The restart of a loader can alleviate that for some time. But later this happens again. The loader’s error log doesn’t show any errors.
Please see the screenshots attached to illustrate the problem. The upper chart shows incoming bytes, per shard, into the source Kinesis stream. The bottom chart shows the records processed per shard by the ES loader’s KCL app.
On the first screenshot, before the spikes on the bottom chart, we can see incoming bytes are evenly dispersed across all the shards.
On the second screenshot, before the spikes on the bottom chart, we can see there are no records processed metrics for some of the shards.
On the third screenshot, right after the spike on the bottom chart, we see the missing metrics have appeared.
Hi @Arthur_Khakimov ,
Welcome to Snowplow community !
Do you see some errors in the logs before the problem happens ?
Hi @BenB ,
Thank you! We didn’t see any warnings/errors with the INFO logging level. The issue still persists. We reached out to the AWS support and provided them the DEBUG-level logs. They escalated to their engineering for investigation.
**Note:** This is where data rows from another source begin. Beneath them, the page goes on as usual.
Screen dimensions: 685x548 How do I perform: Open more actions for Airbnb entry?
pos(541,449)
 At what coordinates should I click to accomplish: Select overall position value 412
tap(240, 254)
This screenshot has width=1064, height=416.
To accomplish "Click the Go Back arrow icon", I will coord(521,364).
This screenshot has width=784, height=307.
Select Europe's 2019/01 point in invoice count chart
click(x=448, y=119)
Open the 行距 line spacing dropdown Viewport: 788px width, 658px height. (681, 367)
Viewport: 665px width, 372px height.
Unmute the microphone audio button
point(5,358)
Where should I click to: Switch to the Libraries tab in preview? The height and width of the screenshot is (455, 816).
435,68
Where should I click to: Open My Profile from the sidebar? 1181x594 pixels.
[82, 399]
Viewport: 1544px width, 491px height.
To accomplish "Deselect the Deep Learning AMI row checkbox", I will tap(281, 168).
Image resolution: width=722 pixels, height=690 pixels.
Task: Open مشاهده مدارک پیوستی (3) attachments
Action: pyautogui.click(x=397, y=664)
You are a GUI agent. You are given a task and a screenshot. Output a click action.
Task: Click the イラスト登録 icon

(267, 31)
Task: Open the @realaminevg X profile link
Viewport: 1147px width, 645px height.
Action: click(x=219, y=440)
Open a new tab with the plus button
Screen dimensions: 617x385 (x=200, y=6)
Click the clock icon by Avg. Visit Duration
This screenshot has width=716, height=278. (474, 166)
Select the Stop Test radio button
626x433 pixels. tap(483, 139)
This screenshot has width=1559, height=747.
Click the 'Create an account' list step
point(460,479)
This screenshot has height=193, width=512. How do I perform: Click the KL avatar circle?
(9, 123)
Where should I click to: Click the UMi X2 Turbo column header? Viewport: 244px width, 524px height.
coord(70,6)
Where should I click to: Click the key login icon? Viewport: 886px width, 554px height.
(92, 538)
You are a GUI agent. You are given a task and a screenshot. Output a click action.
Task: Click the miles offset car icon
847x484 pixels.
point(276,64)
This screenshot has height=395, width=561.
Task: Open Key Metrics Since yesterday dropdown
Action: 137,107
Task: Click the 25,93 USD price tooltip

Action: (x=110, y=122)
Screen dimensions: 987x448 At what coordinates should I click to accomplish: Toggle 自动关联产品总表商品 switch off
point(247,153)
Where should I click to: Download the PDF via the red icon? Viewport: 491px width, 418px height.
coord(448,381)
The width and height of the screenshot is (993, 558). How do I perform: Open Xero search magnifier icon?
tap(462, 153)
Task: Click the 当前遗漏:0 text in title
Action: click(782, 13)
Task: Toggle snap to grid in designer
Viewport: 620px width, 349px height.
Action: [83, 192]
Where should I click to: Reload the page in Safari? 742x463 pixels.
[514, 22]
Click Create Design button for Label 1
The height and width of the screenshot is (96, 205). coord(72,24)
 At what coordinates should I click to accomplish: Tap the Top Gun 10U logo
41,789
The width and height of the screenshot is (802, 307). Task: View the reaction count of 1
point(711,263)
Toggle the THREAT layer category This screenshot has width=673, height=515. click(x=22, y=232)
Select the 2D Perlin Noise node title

The problem you described seems like very similar to this one. We were seeing that problem with oversized events. May I ask if you have any estimate about the average size of the items sent to the Elasticsearh Loader ?
Another thing we can recommend at the moment is using version 1.0.7. We think that we start to get this problem starting with 2.0.0. If you start to use 1.0.7 and have this problem again, can you let us know, please ?
Hi @enes_aldemir ,
Depending on the events type, the sizes range from several KBs to a couple of dozens of KBs per event, not bigger.
Thank you regarding 1.0.7. (Sure, we will let you know if we try using it.)
AWS engineers investigated the logs and found situations where our ES cluster sporadically responds Forbidden to a write request. Soon after that we begin to see the log lines like:
2022-07-29 09:48:11:938 +0000 [main] DEBUG com.amazonaws.services .kinesis.clientlibrary.lib.worker.ShardConsumer - Previous PROCESS task still pending for shard shardId-00000000000X since MILLISECONDS ms ago. Not submitting new task.
where the MILLISECONDS value keeps growing.
Other shards can keep working normally, i.e. their records being loaded to the cluster. But the shard X got stuck.
KCL does not populate metrics when there is no activity. KCL waits for the customer’s record processor to return before it will attempt to retrieve any more records from Kinesis. Here record processor faced authorization issues from OpenSearch and that could not complete activity.
To prevent KCL getting blocked make sure RecordProcesser is not stuck when it faces authorization issue from ES cluster.
I understand that the cluster’s Forbidden response is an issue in itself on our end. Please let me know if you need more info.